Safeguard liberal space for benefit of all

Mostafa Kamal MajumderThe trading of accusations by the government and the opposition centring on the abrupt flushing out of the sit-in of the unarmed Hefazat-e-Islam workers from the Motijheel Shapla Chattar surroundings in the early hours of May 6 gives rise to the crucial question as to whether the liberal space that the people are still experiencing will persist.Hefazat-e-Islam has claimed the death of 3000 of their workers in the combined operation of Rapid Action Battalion, Police and the Border Guards Bangladesh. The Police Commissioner of Dhaka Benazir Ahmed has confirmed the death of 11 persons including a policeman.
Leaders of the non-party Islamist outfit had earlier announced that their support will be for those parties which will accept their 13-point demand that includes restoration of ‘absolute trust and faith in Almighty Allah’ in the Constitution and capital punishment of blasphemous bloggers.

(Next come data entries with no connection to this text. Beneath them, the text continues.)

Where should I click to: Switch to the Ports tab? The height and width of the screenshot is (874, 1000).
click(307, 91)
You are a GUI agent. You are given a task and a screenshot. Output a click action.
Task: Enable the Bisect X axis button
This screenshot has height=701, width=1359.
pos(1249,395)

Government ministers and allies of the ruling alliance have blamed the Hefazat-e-Islam for creating a reign of terror in the city that evening. The complaints against them include the burning of the holy Qur’an and other religious books. While the opposition is mourning the dead, the administration has started cases against Hefazat leaders and has already arrested over 50 of them.

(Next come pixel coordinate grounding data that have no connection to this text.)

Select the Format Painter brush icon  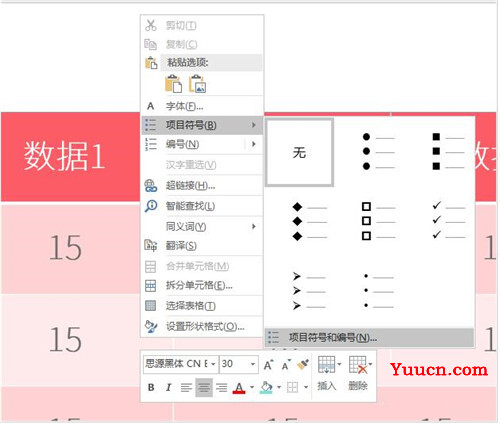click(303, 365)
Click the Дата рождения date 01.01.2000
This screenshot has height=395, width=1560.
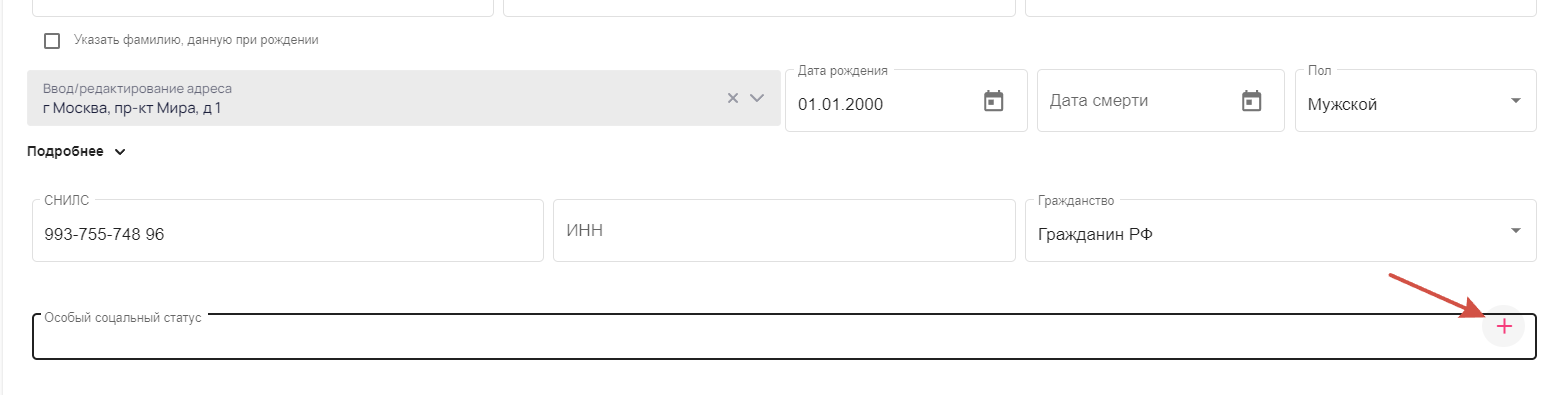tap(840, 104)
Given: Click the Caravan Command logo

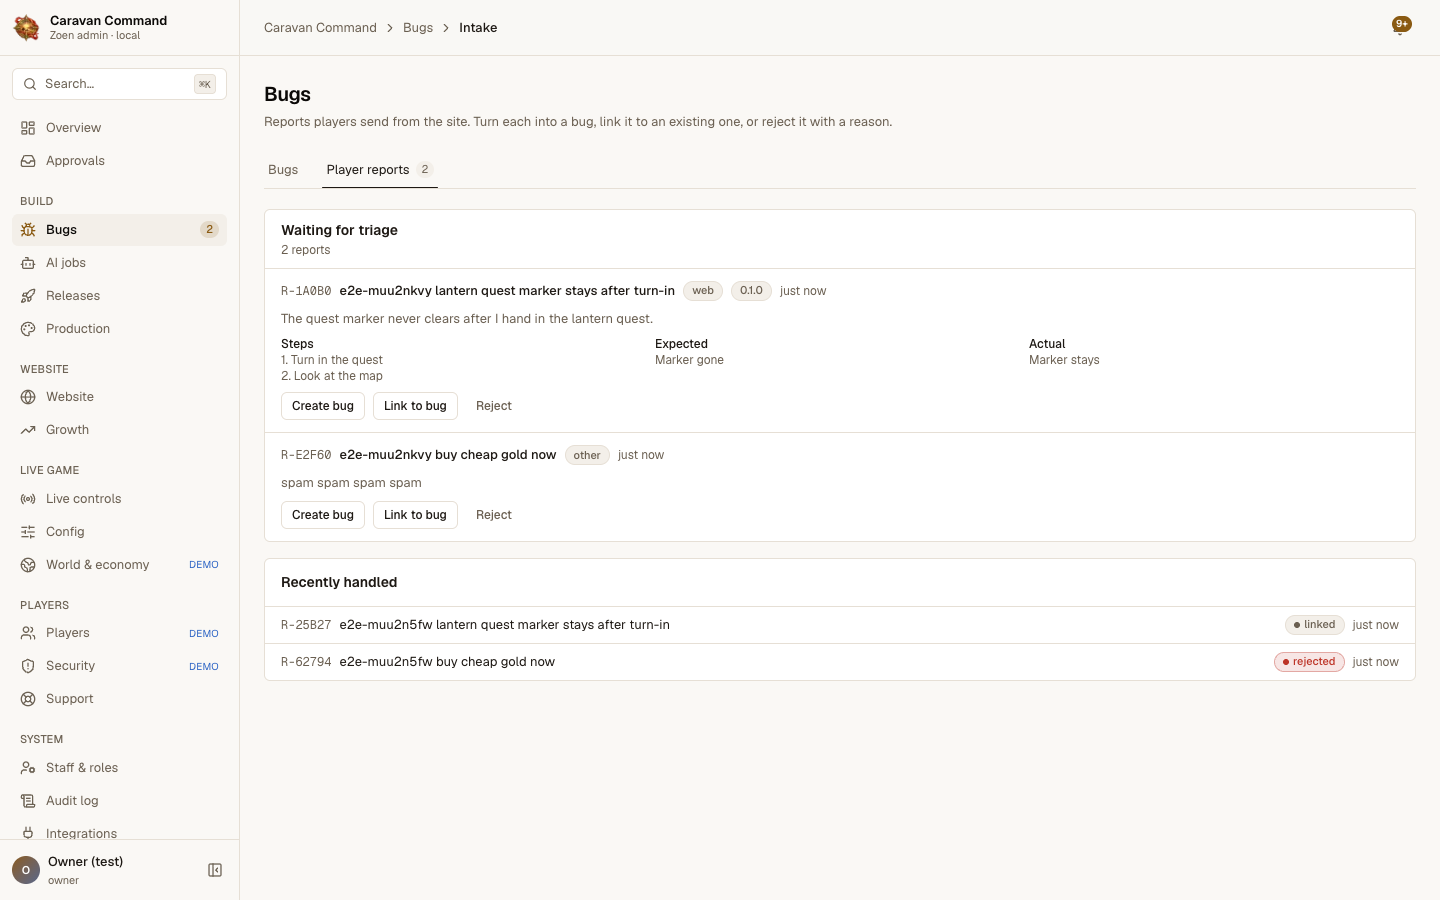Looking at the screenshot, I should tap(26, 27).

MK Anwar, members of BNP’s standing committee, faces warrant of arrest for alleging that a leader of AL’s assoiciate Swechhasebak league had led the burning of the Qur’an and other books at the southern gate of the Baitul Muqarram National Mosque. Again government leaders have threatened to implicate senior BNP leaders in cases for allegedly ordering Hefazat workers to set fire to the holy books.
Hefazat-e-Islam had organised a rally at the city centre also a month before, on April 6, to press their demands and called the May 5 Dhaka siege programme from that rally. The siege organised at six major points of entrance to the city that day (May 5) was reportedly participated by over a million supporters but was peaceful. There was trouble at the tail of the meeting at the Paltan square from 11-30 am till the evening with law enforcers firing thousands of shots of rubber bullets and exploding sound grenades. Some civilian elements were photographed firing at Hefazat workers from pistols and revolvers.

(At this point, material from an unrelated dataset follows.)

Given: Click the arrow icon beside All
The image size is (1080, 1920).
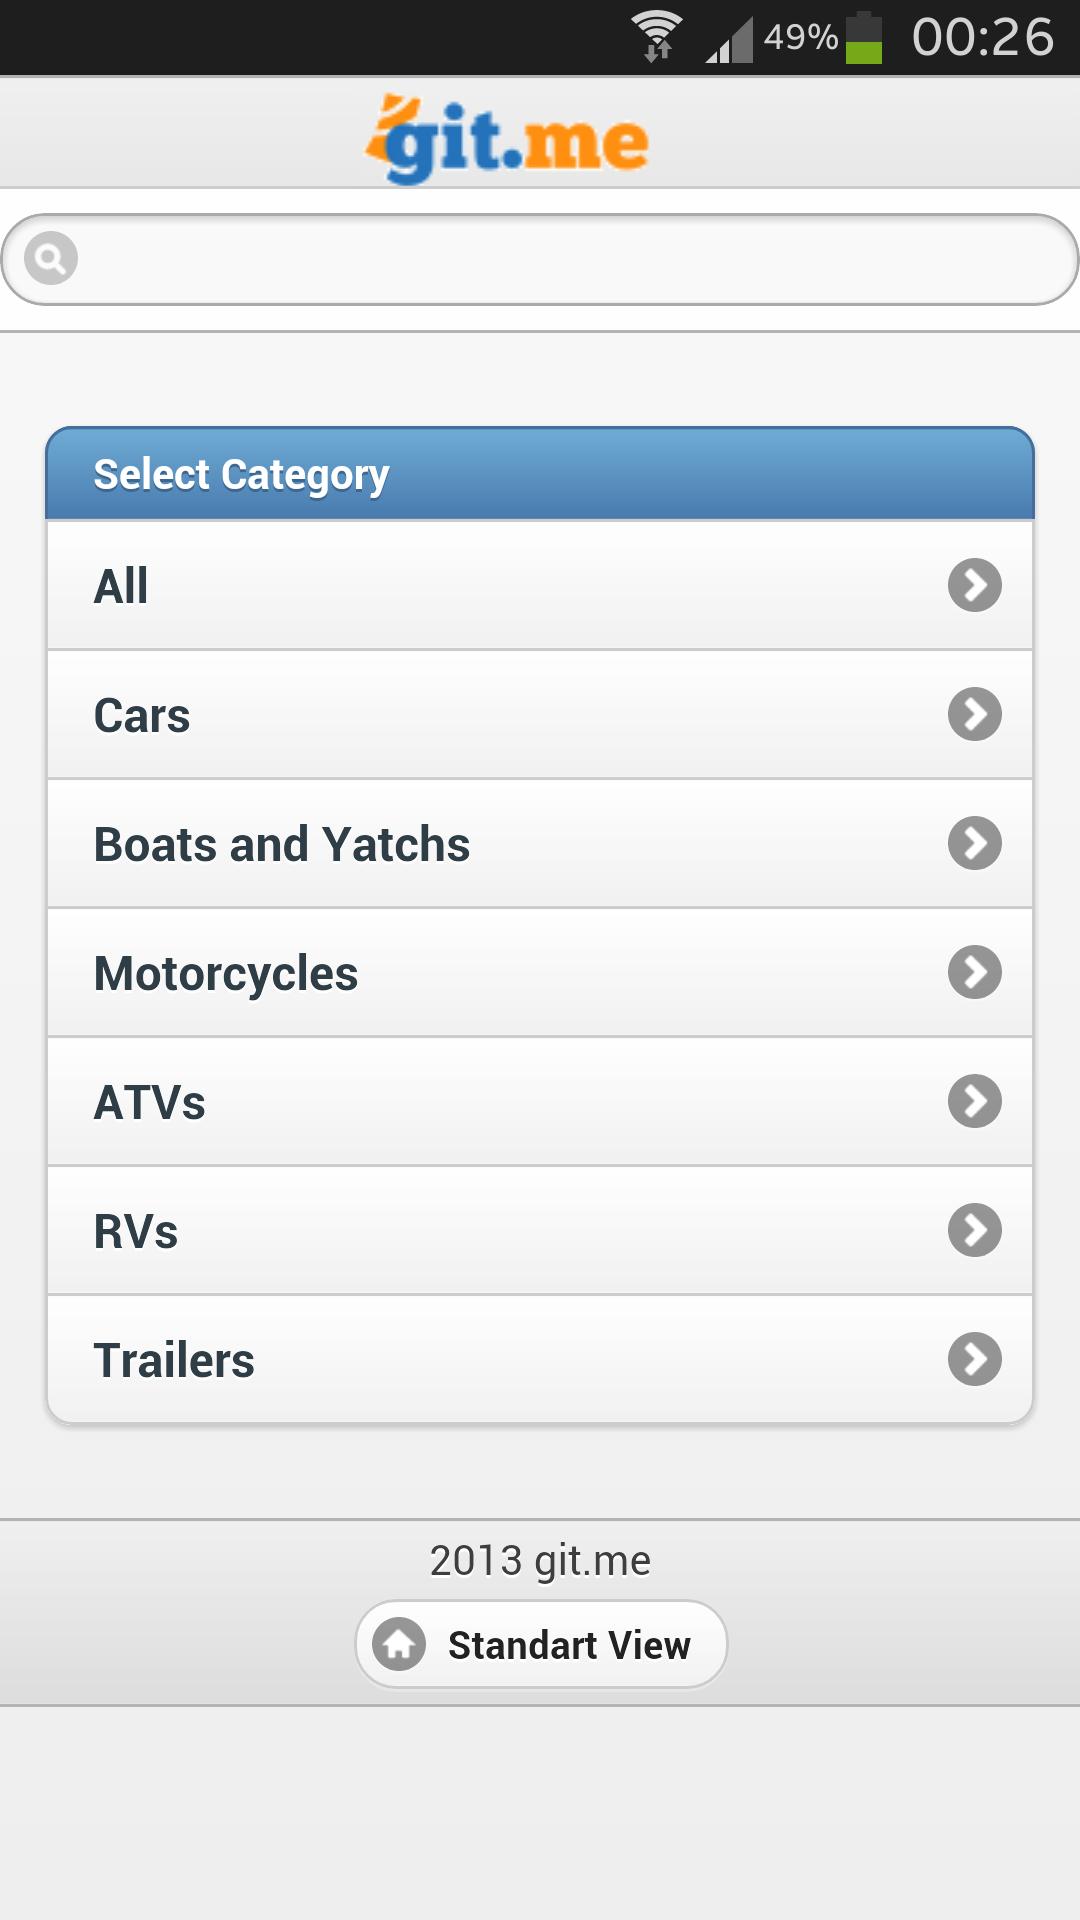Looking at the screenshot, I should (975, 585).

Witness accounts and TV footages indicate that sticks and brickbats were the main weapons of the Hefazat men who tore away some plants from street medians for use as weapons. They also set fire to tyres. Some offices and shops in the Paltan area were vandalised during the little over six-hour series of clashes.
But campaigns have been made to characterise Hefazat supporters as terrorists backed by the BNP and the Jamaat-e-Islami. Fact remains that the new Islamist outfit did not take up the programme of movement before some blasphemous postings made by bloggers came to their knowledge, and threats to end Islami politics and Islamic parties were uttered by some others.
After branding Jamaat as a terrorist outfit, some people in the corridors of power at the beginning wanted to tell the people that Hezafat-e-Islam as an offshoot of Jamaat which again is according to them protected by the BNP. Most Jamaat leaders and workers are now behind bars, similar is the case with many BNP leaders and workers. If the allegation of the BNP harbouring terrorists continues and if they continue to be refused the freedom of holding rallies and processions what democratic alternative they will be left with to pursue and propagate their ideas and values.
The people have already noticed that some political leaders have preferred to abscond instead of surrendering to courts in response to warrants of arrest. The number of such helplessly defiant political workers should not be allowed to swell. If opposition leaders and workers cannot live in peace and cannot exercise their democratic rights of dissent with dignity, how on earth a liberal space can be maintained artificially. Our only expectation is that undesirable resistance from parties believing in constitutional politics should not be provoked.